2015, R, 101 min. Directed by Jeremy Garelick. Starring Kevin Hart, Josh Gad, Kaley Cuoco-Sweeting, Alan Ritchson, Olivia Thirlby, Josh Peck, Affion Crockett, Jorge Garcia, Dan Gill, Cloris Leachman.

REVIEWED By Louis Black, Fri., Jan. 23, 2015

It is the rare film these days that is as aggressively dumb and un-embarrassingly sophomoric as this completely misfired comedy. The severely socially impaired Doug Harris (Gad), getting married to a woman well above his pay grade, doesn’t have a single friend to enlist into his wedding party (to match the seven bridesmaids and maid of honor of his bride to be). Happily for him, he stumbles on the services of Jimmy Callahan (Hart), head of Best Man Inc. Callahan provides not just the service of being best man, with all the appropriate socializing and speechifying, but hires a rogues' gallery of low-lifers to serve as groomsmen.

The film’s narrative is essentially a series of Three Stooges skits as strained through an SNL sensibility. It’s not just that they are unfunny but that they are so desperate to entertain. A drunk putting a lampshade on his head at an office party is subtle compared to the humor here.

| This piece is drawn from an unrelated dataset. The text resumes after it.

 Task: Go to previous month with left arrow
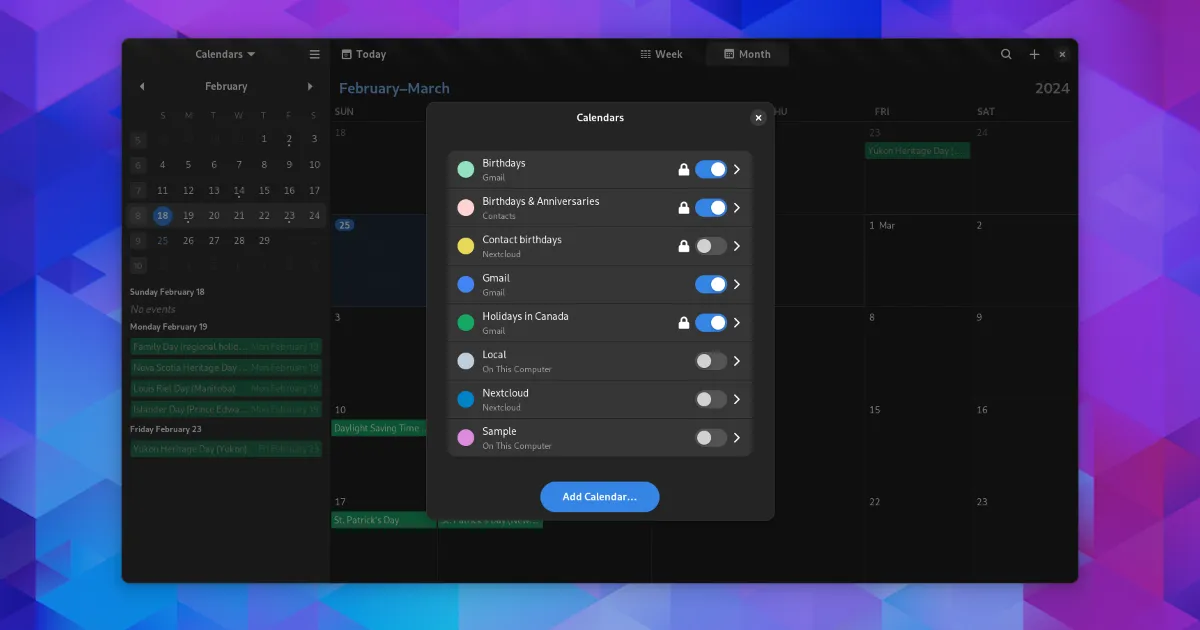tap(142, 87)
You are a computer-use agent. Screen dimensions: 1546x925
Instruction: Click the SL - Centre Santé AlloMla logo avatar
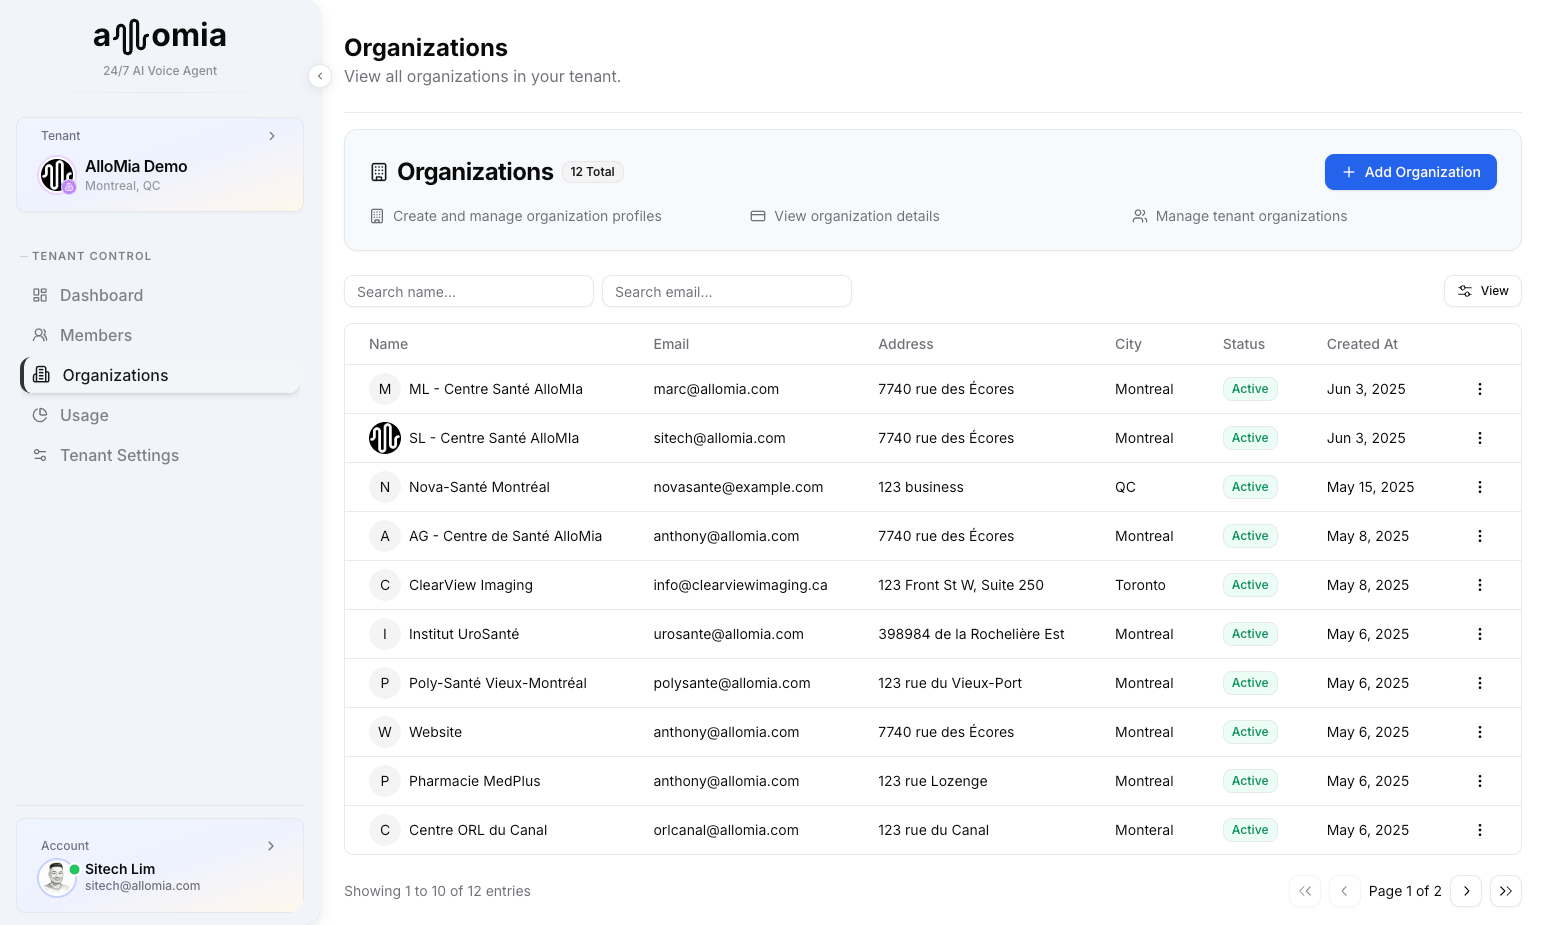tap(384, 437)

There is a chemistry between the two leads, with both Hart and Gad having their moments – only not nearly enough of them. In fact it’s more a single moment – one great extended dance sequence that is really entertaining. Unfortunately, it is surrounded by a flooding river of obvious jokes and amateurishly executed, escalating-disaster scenes of the type of which we are all too familiar. There is a bizarre football game played in the mud that seems as pointless as most of the other activities in this film, except it allows for cameos by folks like Joe Namath and Ed “Too Tall” Jones.

Insult is added to injury when the film turns mawkishly sentimental to such an artificial degree that you can’t believe there won’t be some kind of postmodern cynical leavening. Instead, the last act makes the worst TV sitcoms seem damn Shakespearean in terms of ambition and accomplishment. No hackneyed stereotype is not further denuded here, including the socially privileged cold-bitch fiancée and a hooker with a heart of gold, and where there is also no metaphoric cheap pratfall missed. The film is so flat and tired it really doesn’t deserve the vehemence of this review. It’s like chastising a completely airless tire for not rolling.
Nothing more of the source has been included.